En el mundo de habla inglesa, los malabaristas acompañan ciertos trucos de magia con la expresión: “Now you see it; now you don’t”: “¿Lo ves aquí? ¡Ya no está aquí!”. En una fracción de segundo hacen desaparecer moneditas de las manos, o ciudades enteras del horizonte. Al parecer, también la vida nos tiene reservados algunos trucos. En un piscar de ojos, mientras dura una centella, me arrancaron la vida de un hijo, me dijeron que tenía cáncer, herí de muerte a quién más me amó y amaba, maté un hombre, cometí un crimen. Yo. A mí.
¿La vida continua? La gente despertándose a las siete, saliendo a trabajar, comprando y vendiendo. ¿Es posible que todo siga igual? No. Esa vida, que parece tan real, es falsa, es un espejismo. Otro de esos trucos que no entendemos. Por más que nos digan que no, que lo que desfila ante nuestros ojos es la realidad, no lo queremos ver. Sencillamente, no lo podemos ver. No podemos ignorar el hijo que se nos murió, el hombre o la mujer que matamos. O que perdimos.
Rechazaríamos con indignación una pastilla milagrosa que nos hiciera olvidar el dolor. No hay nada de masoquismo, ninguna complacencia malsana en el sufrimiento. Quien lleva luto no necesita, evita, a todo costo, que le sea reconocido. Esa solidaridad es una invasión de intimidad, un protocolo, un desfile de mascaras grotescas que no queremos ver, una convención estúpida y absurda. Nadie puede reconocer la oscuridad abismal que llevamos dentro. Quien se le pudiera asomar, sucumbe.

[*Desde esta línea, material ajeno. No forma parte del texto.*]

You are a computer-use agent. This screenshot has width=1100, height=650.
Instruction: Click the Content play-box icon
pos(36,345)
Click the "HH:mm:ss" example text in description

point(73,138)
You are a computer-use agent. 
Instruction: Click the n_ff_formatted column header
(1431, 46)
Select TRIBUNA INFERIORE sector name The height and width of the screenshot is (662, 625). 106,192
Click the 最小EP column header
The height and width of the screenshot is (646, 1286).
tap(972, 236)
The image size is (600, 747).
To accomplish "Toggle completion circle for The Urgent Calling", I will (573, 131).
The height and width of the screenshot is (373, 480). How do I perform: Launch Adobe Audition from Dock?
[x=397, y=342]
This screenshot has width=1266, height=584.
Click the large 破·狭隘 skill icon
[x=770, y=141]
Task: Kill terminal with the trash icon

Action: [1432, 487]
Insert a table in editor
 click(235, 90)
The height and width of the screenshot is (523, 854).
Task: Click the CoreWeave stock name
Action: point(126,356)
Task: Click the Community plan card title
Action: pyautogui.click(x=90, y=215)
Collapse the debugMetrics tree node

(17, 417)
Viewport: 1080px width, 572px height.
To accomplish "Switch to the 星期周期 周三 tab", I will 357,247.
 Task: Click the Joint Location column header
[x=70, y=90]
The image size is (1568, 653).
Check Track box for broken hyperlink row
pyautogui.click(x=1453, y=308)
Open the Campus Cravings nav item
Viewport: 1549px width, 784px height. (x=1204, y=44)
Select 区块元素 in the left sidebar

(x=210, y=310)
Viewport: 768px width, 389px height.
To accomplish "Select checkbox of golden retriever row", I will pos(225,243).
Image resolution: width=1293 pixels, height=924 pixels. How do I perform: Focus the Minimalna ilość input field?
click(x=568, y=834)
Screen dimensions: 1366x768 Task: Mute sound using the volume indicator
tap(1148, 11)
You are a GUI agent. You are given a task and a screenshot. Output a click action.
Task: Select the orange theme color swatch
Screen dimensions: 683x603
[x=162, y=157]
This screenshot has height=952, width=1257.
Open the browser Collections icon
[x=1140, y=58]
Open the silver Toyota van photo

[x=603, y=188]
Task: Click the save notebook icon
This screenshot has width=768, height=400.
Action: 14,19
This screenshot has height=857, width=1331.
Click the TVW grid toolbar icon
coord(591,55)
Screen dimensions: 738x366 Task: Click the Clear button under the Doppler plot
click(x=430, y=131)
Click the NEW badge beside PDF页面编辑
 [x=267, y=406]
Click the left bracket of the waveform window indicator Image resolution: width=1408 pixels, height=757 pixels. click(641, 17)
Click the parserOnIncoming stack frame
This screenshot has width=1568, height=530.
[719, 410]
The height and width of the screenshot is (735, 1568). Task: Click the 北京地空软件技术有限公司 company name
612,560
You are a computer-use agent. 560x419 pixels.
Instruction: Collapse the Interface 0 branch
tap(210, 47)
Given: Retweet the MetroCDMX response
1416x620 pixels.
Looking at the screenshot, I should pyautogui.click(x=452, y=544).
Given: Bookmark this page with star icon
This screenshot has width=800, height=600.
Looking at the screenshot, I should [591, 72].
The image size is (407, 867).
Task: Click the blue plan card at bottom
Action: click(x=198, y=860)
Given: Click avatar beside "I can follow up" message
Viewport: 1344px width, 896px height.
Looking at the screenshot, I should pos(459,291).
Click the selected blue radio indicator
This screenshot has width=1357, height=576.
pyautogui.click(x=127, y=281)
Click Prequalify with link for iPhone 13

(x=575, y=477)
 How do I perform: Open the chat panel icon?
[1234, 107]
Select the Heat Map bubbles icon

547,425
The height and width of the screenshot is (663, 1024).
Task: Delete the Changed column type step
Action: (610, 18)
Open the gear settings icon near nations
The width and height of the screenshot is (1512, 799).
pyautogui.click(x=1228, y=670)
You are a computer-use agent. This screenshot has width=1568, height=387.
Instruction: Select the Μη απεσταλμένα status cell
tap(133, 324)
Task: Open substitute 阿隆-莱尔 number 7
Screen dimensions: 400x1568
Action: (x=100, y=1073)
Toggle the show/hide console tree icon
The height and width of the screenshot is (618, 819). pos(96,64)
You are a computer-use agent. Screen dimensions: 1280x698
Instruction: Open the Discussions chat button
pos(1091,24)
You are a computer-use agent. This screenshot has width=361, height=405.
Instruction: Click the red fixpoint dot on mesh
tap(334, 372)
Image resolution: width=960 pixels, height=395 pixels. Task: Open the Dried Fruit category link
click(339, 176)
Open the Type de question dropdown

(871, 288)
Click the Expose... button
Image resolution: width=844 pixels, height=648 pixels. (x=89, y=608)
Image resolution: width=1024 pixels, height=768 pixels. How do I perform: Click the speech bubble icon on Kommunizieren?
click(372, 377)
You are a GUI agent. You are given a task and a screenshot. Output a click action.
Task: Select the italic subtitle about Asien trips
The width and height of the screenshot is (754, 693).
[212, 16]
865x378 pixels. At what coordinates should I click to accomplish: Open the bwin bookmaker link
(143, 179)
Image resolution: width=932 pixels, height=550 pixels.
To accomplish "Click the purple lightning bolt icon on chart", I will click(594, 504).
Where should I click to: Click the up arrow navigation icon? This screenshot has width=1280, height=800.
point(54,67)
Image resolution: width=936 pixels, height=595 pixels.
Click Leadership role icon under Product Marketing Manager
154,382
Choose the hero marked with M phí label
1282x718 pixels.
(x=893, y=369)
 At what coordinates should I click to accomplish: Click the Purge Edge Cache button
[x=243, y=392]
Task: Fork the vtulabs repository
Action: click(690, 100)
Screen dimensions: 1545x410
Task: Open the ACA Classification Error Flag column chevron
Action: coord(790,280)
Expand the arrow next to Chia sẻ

En el naufragio de lo que somos, nos aferramos a las memorias de quienes perdimos, y aborrecemos cualquier forma de memorabilia tétrica, convencional, de cementerio. Esa sutil preservación de la vida por la memoria es nuestra tabla. Nuestro denuedo de salvación es nuestro homenaje, aun al precio de cualquier dolor, comparado con el cual, el enajenamiento es una ganga.
Somos esto, somos así: unas bestias complejas, proclives al dolor, un manojo mal anudado de deseos y sentimientos. De amor y arrepentimientos. Tal vez no se pueda, o no se deba, clasificar el dolor. Pero hay uno que es una mezcla de martirio y desolación: la pérdida. El dolor vacio. Un dolor hueco obstinado en quedarse sin dejarse saciar ni sellar. La pérdida de un ser profundamente amado es una agonía. Precisamente porque no tiene esperanza, es irreversible, es un dolor inacabado. Por eso imposible de ignorar y de olvidar.
Pero un día, sucede lo increíble. El tiempo empieza a marchar al revés, algo que, por todo lo que sabemos de la vida y conocemos del mundo, debiera ser inconcebible: ¡olvidámos! ¡Olvidamos la fecha en que falleció nuestro hijo! “No puede ser”, nos decimos, entre la incredulidad y la sorpresa. Sentimos, por un lado, que hemos cometido una traición infinita. Y, por otro, que la vida es cínica, vil, hija de puta. El mundo debiera ser noble y respetar las promesas de amor incondicional hasta que la muerte nos separe. Pero no lo es. Es tan solo esta cagadita deleznable y relativa que está aquí; esto, sobre lo cual el tiempo se acumula y acumulará en capas, sepultándose las unas a las otras, hasta hacer desaparecer los últimos sustratos en el olvido.
Allá afuera la vida continua, impertérrita y estúpida, con noche y día, y viento y lluvia, y con poco más. Majestuosa y ajena, toda ella, a amores eternos y votos incondicionales.
Parecerá una visión cínica de la vida. Me inclino más a pensar que la vida, ella misma, es intrínsecamente cínica, ingrata, hijoeputa.
Cuando nos adviene el dolor, la ausencia, la mutilación, nos acomete también la certeza de que nunca más el día será día. Que, a partir de allí, toda luz se teñirá de noche. Para lo bueno o lo malo, quién sabe si para nuestro propio bien y preservación (si nos sirve de consuelo), el mundo, sencillamente no funciona así. Llegará el día en que olvidaremos la fecha, o la fecha dejó de estrujarnos el corazón. Esperanza, resignación, autoprotección…¿cinismo? Todo da en lo mismo.
¿Será posible que la devastación del tiempo no deje nada? No lo sé. Probablemente deje una niebla. Y por detrás de la niebla un vacío, casi plácido, o casi horrible, como un noviembre no muy frio.